Durante tutto il Medioevo, oltre all’apicoltura in arnie, si affermò anche quella cosiddetta “forestale”, soprattutto nelle regioni orientali (Germania, Polonia, Repubblica Ceca, Slovacchia e Russia). Questa tecnica prevedeva che ogni anno, in primavera, i “cacciatori di miele” si inoltrassero nelle foreste per contrassegnare con un’incisione gli alberi che ospitavano uno sciame selvatico: l’intaglio valeva come attestato di proprietà sullo sciame, da cui nessun altro poteva prelevare il miele. Questa pratica si radicò a tal punto da generare dei veri e propri “sentieri delle api”. L’apicoltore si arrampicava sugli alberi fino all’alveare, con del fumo allontanava la colonia di api e recideva il favo colmo di miele, che poneva in delle ceste apposite. Al di là del suo grado di purezza, dovuto alla spremitura da cui proveniva, i trattati medievali mostrano come una serie di fattori influenzasse il gusto dei contemporanei nei confronti di questo alimento. Il miele cotto veniva preferito al crudo perché ritenuto maggiormente curativo, quello chiaro (“color della paglia nova”) a quello scuro, quello estivo a quello autunnale, quello di provenienza attica e siciliana a quello spagnolo ed orientale, di cui si arrivava a dire che contenesse del veleno.
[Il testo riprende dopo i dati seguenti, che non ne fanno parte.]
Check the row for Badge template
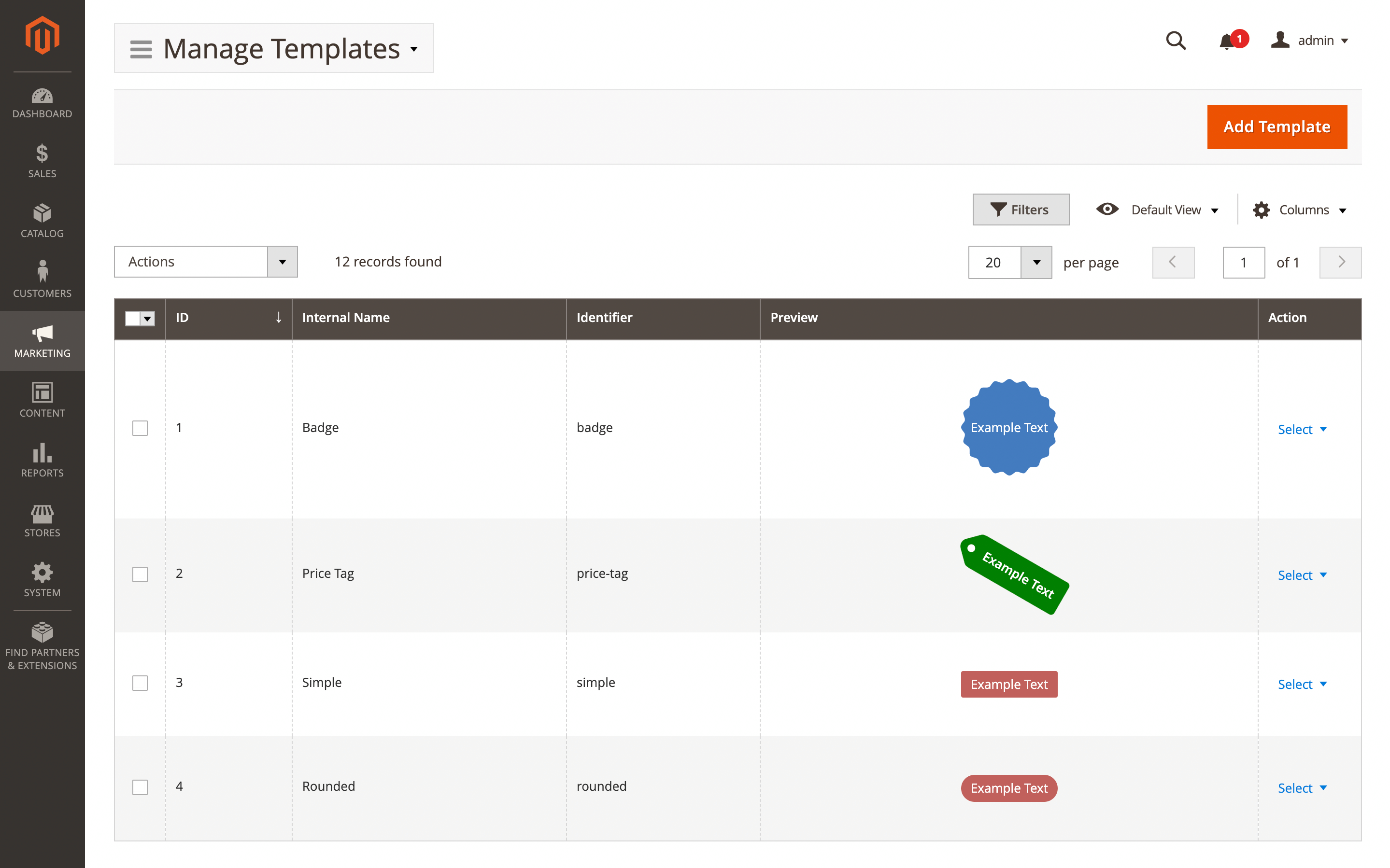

Importante era anche conoscere la specie vegetale da cui proveniva il nettare poiché, come emerge dal trattato quattrocentesco di un medico veneto, il miele ha un buon sapore se prodotto da api “paffute de bono fiore”. Ci sorprenderebbe sapere in tal senso che il miele di castagno, oggi ritenuto una prelibatezza, era allora disprezzato proprio per il suo caratteristico gusto amarognolo. Il miele, tuttavia, ebbe il suo trionfo nella cucina aristocratica del XIV secolo e in quella rinascimentale. Nelle mense dei ricchi, veniva utilizzato in ogni piatto, per arricchire i sapori di pietanze diverse come carne arrosto o bollita, pesce, minestre, zuppe e sformati, nonché in quasi tutti i ripieni.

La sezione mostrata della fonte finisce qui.